Another point to consider is your plans for your property. If you intend to sell within the next few years, watch out for any penalties associated with sale of property in your new loan package, especially during the lock-in period.
Caveats for HDB loan holders
If you are planning to switch from an HDB loan to a bank loan, it is important to note that once you switch to a bank loan, you cannot switch back to HDB loan for the same property.

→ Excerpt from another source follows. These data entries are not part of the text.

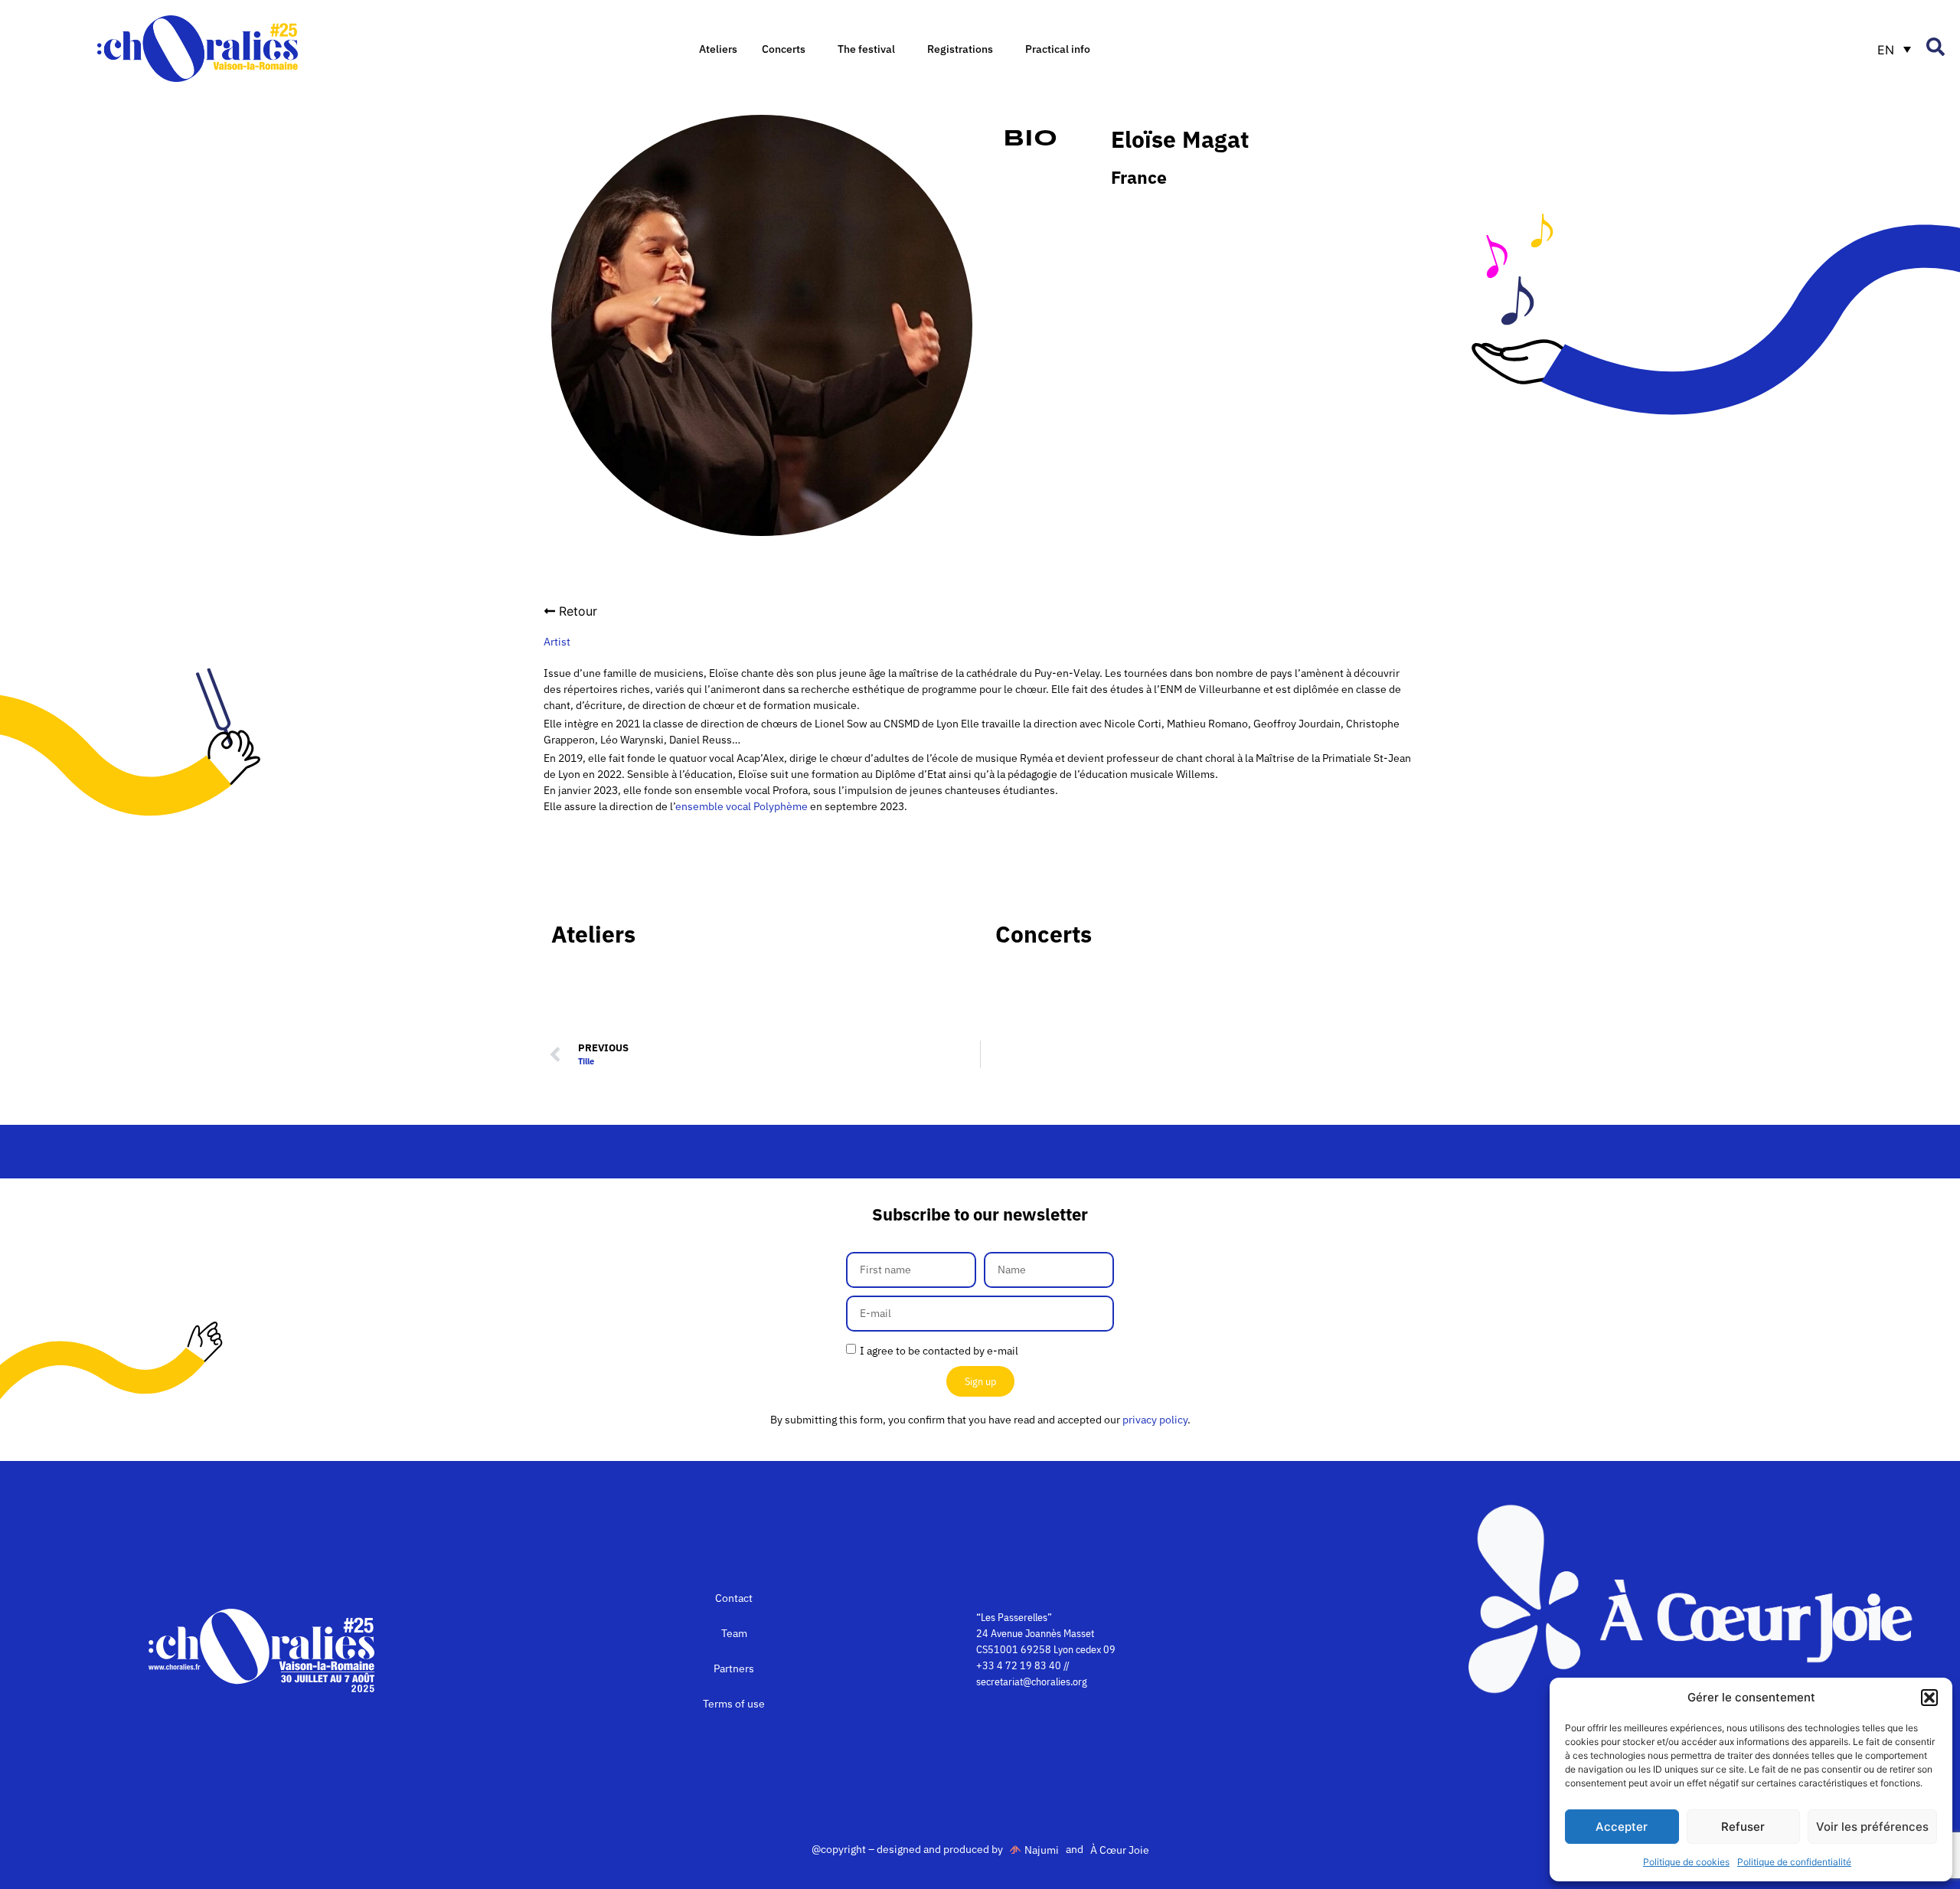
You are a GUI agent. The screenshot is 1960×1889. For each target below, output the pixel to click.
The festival (866, 49)
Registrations (960, 49)
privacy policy (1154, 1420)
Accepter (1622, 1826)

Instead of paying a fixed amount for the lifetime of your HDB loan, you will need to manage your bank loan by refinancing or repricing in the future.
In addition to the costs associated with refinancing, there are also other considerations before switching from an HDB loan to a bank loan.
HDB allows you to borrow up to 90 per cent of your property value but banks can only allow you to borrow up to 75 per cent of your property value.
If your loan eligibility has changed or if you have not accumulated enough home equity, taking a bank loan may worsen your cash flow situation.
Additionally, bank loans typically would charge an early prepayment penalty while there is no penalty for HDB loans. Thus, people who want to pay off their loans early will have to reconsider or look for loan packages that allow for partial early repayments.
While the current environment of lower interest rates makes refinancing an attractive option, it is important to evaluate the cost savings and your current and future plans before committing to a new loan.